WORK ORDER:
Give the line containing "Select strongest Agree" again, exactly, along with all later lines of the entries, through the last one.

Saved data entries:
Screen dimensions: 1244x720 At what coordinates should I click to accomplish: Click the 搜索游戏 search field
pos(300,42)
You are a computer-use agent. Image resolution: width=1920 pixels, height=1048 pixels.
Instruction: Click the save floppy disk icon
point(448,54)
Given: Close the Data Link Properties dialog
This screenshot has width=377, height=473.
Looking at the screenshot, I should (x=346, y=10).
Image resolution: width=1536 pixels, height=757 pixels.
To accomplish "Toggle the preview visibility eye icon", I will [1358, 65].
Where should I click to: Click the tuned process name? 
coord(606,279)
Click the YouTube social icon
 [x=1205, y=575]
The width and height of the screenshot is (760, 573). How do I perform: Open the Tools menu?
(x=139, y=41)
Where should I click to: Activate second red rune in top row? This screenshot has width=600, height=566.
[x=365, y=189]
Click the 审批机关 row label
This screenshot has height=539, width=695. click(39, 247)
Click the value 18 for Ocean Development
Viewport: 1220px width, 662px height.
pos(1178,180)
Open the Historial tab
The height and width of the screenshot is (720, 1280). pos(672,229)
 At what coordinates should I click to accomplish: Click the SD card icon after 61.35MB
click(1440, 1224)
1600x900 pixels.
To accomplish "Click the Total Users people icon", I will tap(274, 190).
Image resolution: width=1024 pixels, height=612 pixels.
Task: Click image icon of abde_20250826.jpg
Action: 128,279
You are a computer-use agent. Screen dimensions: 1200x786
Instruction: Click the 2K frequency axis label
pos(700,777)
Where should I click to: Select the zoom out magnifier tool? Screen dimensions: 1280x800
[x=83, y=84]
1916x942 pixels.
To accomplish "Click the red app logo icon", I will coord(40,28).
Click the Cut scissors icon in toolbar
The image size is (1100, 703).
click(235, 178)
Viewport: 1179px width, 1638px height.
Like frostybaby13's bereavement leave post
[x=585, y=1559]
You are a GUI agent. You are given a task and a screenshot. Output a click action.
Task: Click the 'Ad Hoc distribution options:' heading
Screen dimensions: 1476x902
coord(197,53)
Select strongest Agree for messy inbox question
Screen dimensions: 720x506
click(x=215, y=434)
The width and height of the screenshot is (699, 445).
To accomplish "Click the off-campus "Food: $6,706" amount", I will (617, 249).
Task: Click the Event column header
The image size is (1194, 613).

FINISHED EXERCISE:
Select strongest Agree for messy inbox question
Screen dimensions: 720x506
click(x=215, y=434)
The width and height of the screenshot is (699, 445).
To accomplish "Click the off-campus "Food: $6,706" amount", I will (617, 249).
Task: Click the Event column header
The image size is (1194, 613).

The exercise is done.